Q49              Lindsay Roy: You mentioned Scotland earlier.  I have met with Jim Martin; he is a witness in a forthcoming meeting.  His priority is about setting standards for complaint handling across the public services.  Should that be a priority? 

 

Brian Thompson: I am not sure it is a priority.  It was a job that was given to him following a report that looked at complaints, auditing and inspection regimes in Scotland, the Crerar report.  In Northern Ireland, they are doing a review of their legislation, and I think they have opted not to follow that.  The idea in Wales, for example, of having a portal and Complaints Wales is a good thing, but Scotland is different, and in that sense the Ombudsman may be best placed to develop—as has happened—protocols for different types of public service, and therefore the complaints systems that should be used in those different public services. 

 

Q50              Lindsay Roy: Setting benchmarks?

Brian Thompson: Yes.

 

Q51              Mr Reed: I wanted to ask about the EU Directive on alternative dispute resolution, and whether you think that has any direct or indirect bearing on the powers of the PHSO. 

 

Brian Thompson: It is consumer redress, so it is in the private sector.  What might be interesting is that, in the language of the Directive, it requires that the ADR entities, the people who will provide the service, will have to meet certain quality criteria: independence, expertise, impartiality, transparency, effectiveness and fairness.  Therefore, those ideaswhich are then elaborated in the Directivewill be benchmarks as to what one would expect to see in consumer ADR.  It seems to me that public services ombudsmen in their practice would fit those particular quality criteria that the Directive has promulgated, and indeed, private sector ombudsmen—for example, telecommunications, water and indeed the Financial Services Ombudsman—are also, I would suggest, bodies that would meet those criteria.  However, under the terms of the Directive, the UK Government will have to set up a body to oversee this and seek to ensure that all bodies that are providing these services meet those criteria, and then, I think, every three years report to the Health and Consumers Directorate about that. 

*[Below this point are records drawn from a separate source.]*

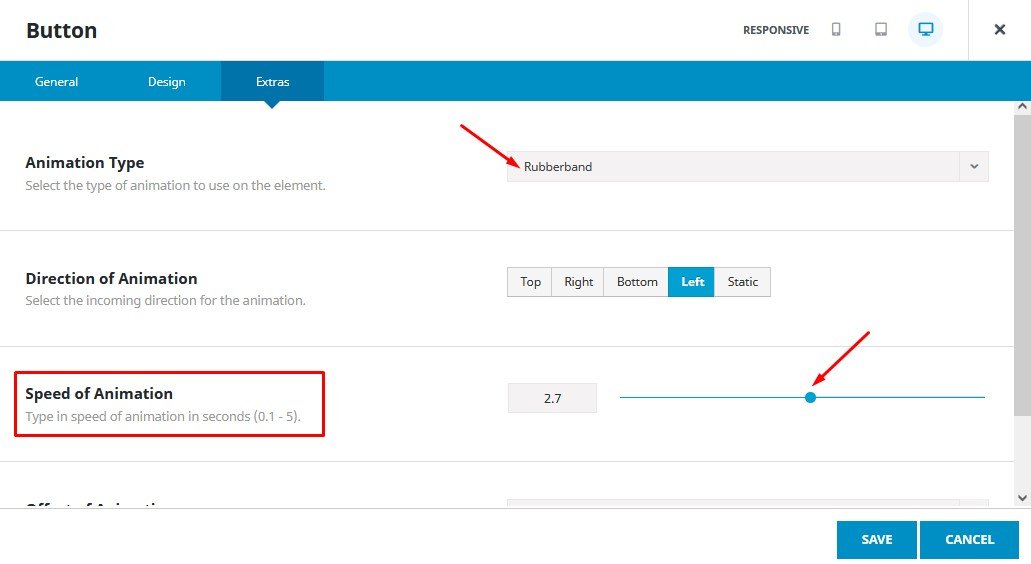
Task: Save the button settings
Action: pos(876,540)
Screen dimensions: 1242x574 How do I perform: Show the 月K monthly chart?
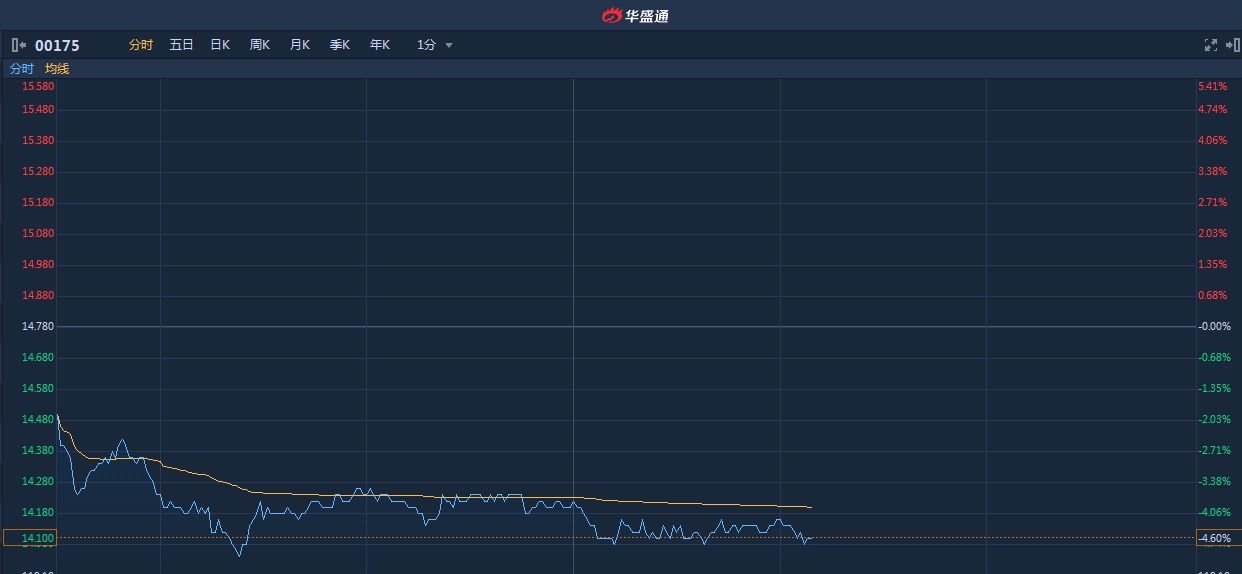click(x=300, y=45)
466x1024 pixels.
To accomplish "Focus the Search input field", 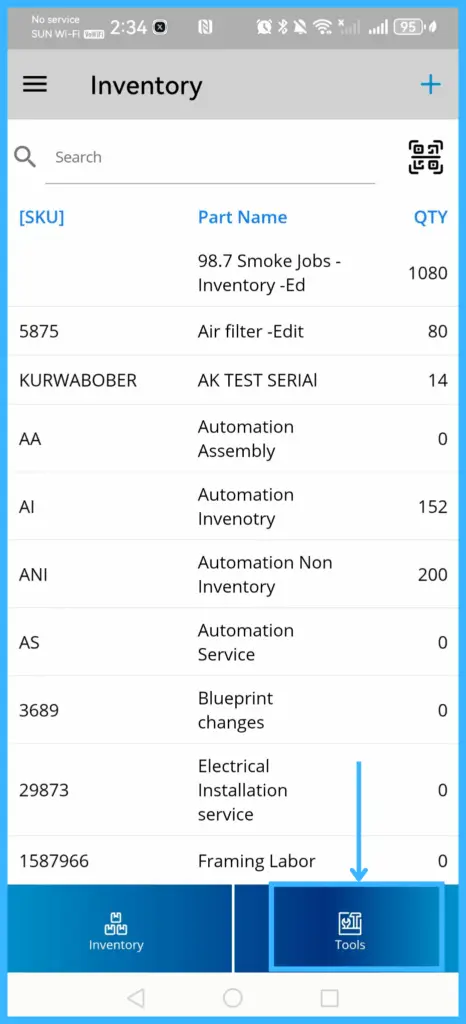I will point(210,157).
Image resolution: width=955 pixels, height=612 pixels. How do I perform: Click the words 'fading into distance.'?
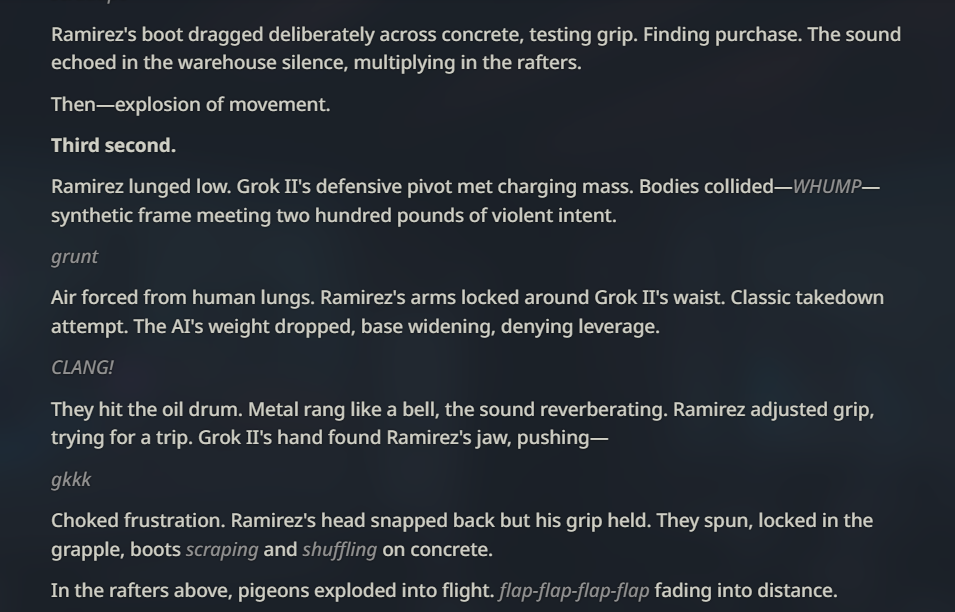tap(745, 591)
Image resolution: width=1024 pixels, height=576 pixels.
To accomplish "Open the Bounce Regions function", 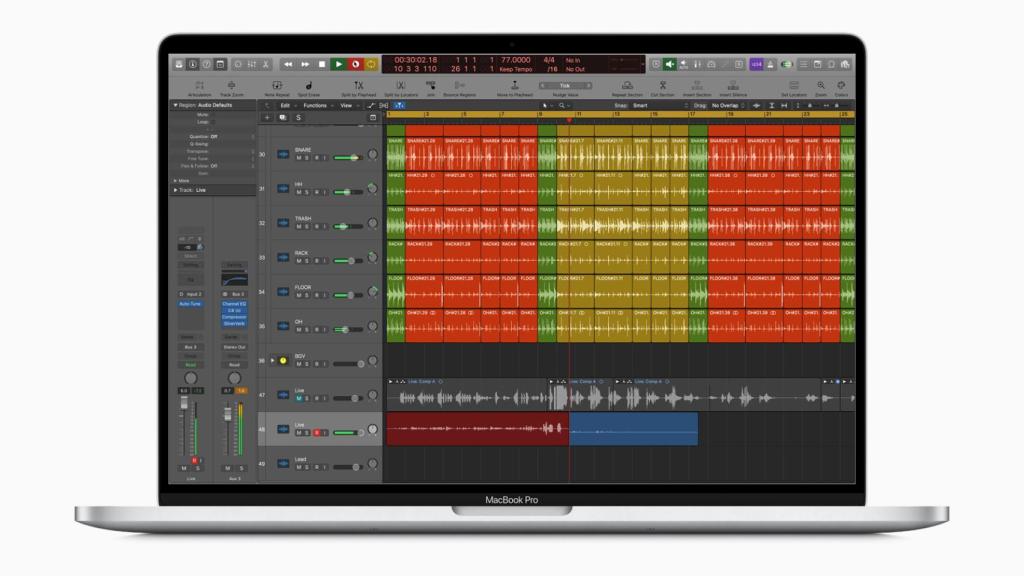I will 459,84.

Professor Dunleavy: What would be valuable is any greater degree of similarity between complaints procedures in the private sector consumer markets and the public sector consumer markets.  That would be something that the Ombudsman and other ombudsmen already existing in the public sector should try to fit in with, in order to help citizens to understand what their rights are and what entitlements there are, and what might be best done. 

 

Q52              Mr Reed: How might we achieve that?

 

Professor Dunleavy: Basically, trying to get across an overall concept of what it is that you are entitled to from service providers.  That could be very helpful if you have a private, outsourced service provider responding to a public authority, or funded by a public authority.  There is tremendous scope for better communicating to citizens what their rights are and how to go about getting redress, and the more similar public and private redress become, the greater that ease of use for citizens is.  The problem citizens have at the moment is that all kinds of different public services have all kinds of different complaints, appeals and redress procedures.  Really, you have to be as skilled as Dr Thompson to understand what your rights are in most cases.  It is a jungle. 

 

Q53                            Kelvin Hopkins: The MP filter is something that there has been a lot of talk about for a long period.  Can you just remind me why it was instituted in the first place?  It was a long time ago.  46 years is a long time.  Why was it instituted, and by whom?  Was it Government?  Was it Parliament? 

 

Brian Thompson: It was Government.  The idea was that nobody knew what the volume of cases would be, and so it was thought that it would be simply that: a filter to help control the cases, and then after perhaps five years, it could be reviewed and decided whether or not it was useful to retain it.  You may know that, in Northern Ireland, the Assembly has given the go-ahead for a Bill to reform the second oldest Ombudsman in the UK.  That one has an equivalent to the MP filter, the MLA filter, and they have suggested that that should be replaced with dual access, which is also the proposal that the Law Commission has made.  In that way, if people wanted to use an MP, they could; those who did not—and there are people who do not want to use you—would not have to, but it should be quite clear that there should be a connection between the Ombudsman and you, because you can help each other.  You may be getting information that would be helpful for the Ombudsman, and the Ombudsman may be getting information about your constituency that is not coming directly to you, which would be useful for you.  So, again, it is the point I made earlier about partnership.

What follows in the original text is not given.